START TASK INPUTS

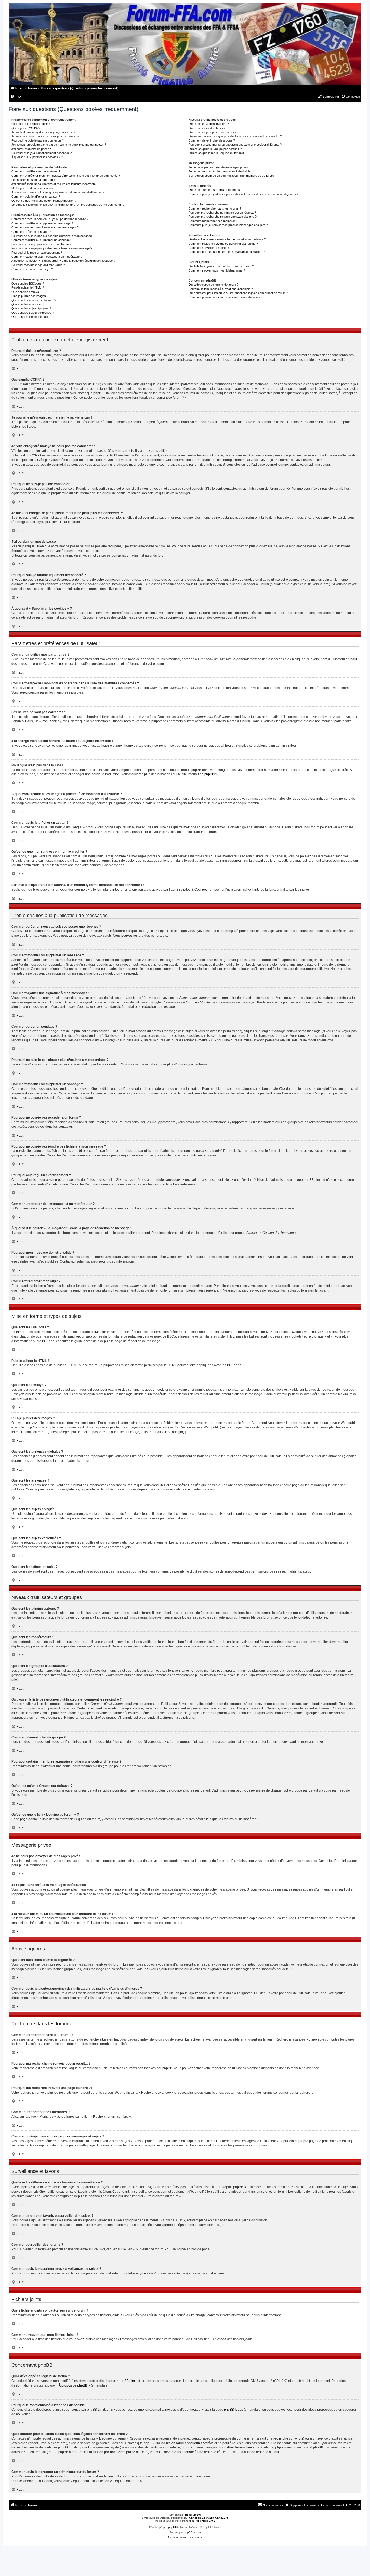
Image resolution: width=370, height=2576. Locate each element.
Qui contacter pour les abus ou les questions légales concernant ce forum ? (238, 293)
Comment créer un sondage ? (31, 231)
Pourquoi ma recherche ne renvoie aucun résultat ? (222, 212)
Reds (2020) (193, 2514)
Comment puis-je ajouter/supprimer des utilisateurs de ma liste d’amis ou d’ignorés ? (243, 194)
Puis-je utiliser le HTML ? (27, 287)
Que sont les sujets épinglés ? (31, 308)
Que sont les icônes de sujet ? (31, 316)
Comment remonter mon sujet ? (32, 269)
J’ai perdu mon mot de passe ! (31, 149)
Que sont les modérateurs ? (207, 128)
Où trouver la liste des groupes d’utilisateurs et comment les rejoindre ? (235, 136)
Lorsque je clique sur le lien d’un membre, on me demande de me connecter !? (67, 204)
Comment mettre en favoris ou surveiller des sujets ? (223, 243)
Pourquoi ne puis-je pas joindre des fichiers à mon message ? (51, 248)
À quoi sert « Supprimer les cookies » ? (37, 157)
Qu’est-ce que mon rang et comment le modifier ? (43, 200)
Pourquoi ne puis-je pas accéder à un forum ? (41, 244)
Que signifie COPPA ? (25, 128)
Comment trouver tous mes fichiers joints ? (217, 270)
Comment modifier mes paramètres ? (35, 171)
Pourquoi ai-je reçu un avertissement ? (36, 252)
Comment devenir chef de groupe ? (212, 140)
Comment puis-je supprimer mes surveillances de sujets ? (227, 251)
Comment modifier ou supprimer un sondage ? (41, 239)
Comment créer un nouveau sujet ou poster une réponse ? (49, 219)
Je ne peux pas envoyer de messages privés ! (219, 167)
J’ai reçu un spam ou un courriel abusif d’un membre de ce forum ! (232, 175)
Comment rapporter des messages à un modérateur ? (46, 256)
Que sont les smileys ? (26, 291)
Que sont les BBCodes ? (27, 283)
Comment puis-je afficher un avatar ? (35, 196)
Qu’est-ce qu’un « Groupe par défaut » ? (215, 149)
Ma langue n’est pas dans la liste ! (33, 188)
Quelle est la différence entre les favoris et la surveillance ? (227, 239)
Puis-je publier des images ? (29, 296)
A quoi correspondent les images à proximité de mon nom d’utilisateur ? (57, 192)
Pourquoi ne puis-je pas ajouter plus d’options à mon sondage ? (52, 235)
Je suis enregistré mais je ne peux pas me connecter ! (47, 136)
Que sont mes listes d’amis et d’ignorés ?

END TASK INPUTS

WORK ORDER: Your reply should consist solely of the lines above, from the opening line through the line with "Pourquoi ne puis-je pas ajouter", reproduced exactly and without pictures.

ANSWER FOR THE TASK:
Image resolution: width=370, height=2576. Locate each element.
Qui contacter pour les abus ou les questions légales concernant ce forum ? (238, 293)
Comment créer un sondage ? (31, 231)
Pourquoi ma recherche ne renvoie aucun résultat ? (222, 212)
Reds (2020) (193, 2514)
Comment puis-je ajouter/supprimer des utilisateurs de ma liste d’amis ou d’ignorés ? (243, 194)
Puis-je utiliser le HTML ? (27, 287)
Que sont les sujets épinglés ? (31, 308)
Que sont les icônes de sujet ? (31, 316)
Comment remonter mon sujet ? (32, 269)
J’ai perdu mon mot de passe ! (31, 149)
Que sont les modérateurs ? (207, 128)
Où trouver la liste des groupes d’utilisateurs et comment les rejoindre ? (235, 136)
Lorsque je clique sur le lien d’un membre, on me demande de me connecter !? (67, 204)
Comment mettre en favoris ou surveiller des sujets ? (223, 243)
Pourquoi ne puis-je pas joindre des fichiers à mon message ? (51, 248)
À quoi sert « Supprimer les cookies » ? (37, 157)
Qu’est-ce que mon rang et comment le modifier ? (43, 200)
Pourquoi ne puis-je pas accéder à un forum ? (41, 244)
Que signifie COPPA ? (25, 128)
Comment trouver tous mes fichiers joints ? (217, 270)
Comment modifier mes paramètres ? (35, 171)
Pourquoi ai-je reçu un avertissement ? (36, 252)
Comment devenir chef de groupe ? (212, 140)
Comment puis-je supprimer mes surveillances de sujets ? (227, 251)
Comment modifier ou supprimer un sondage ? (41, 239)
Comment créer un nouveau sujet ou poster une réponse ? (49, 219)
Je ne peux pas envoyer de messages privés ! (219, 167)
J’ai reçu un spam ou un courriel abusif d’un membre de ce forum ! (232, 175)
Comment rapporter des messages à un modérateur ? (46, 256)
Que sont les smileys ? (26, 291)
Que sont les BBCodes ? (27, 283)
Comment puis-je afficher un avatar ? (35, 196)
Qu’est-ce qu’un « Groupe par défaut » ? (215, 149)
Ma langue n’est pas dans la liste ! (33, 188)
Quelle est la différence entre les favoris et la surveillance ? (227, 239)
Puis-je publier des images ? (29, 296)
A quoi correspondent les images à proximité de mon nom d’utilisateur ? (57, 192)
Pourquoi ne puis-je pas ajouter plus d’options à mon sondage ? (52, 235)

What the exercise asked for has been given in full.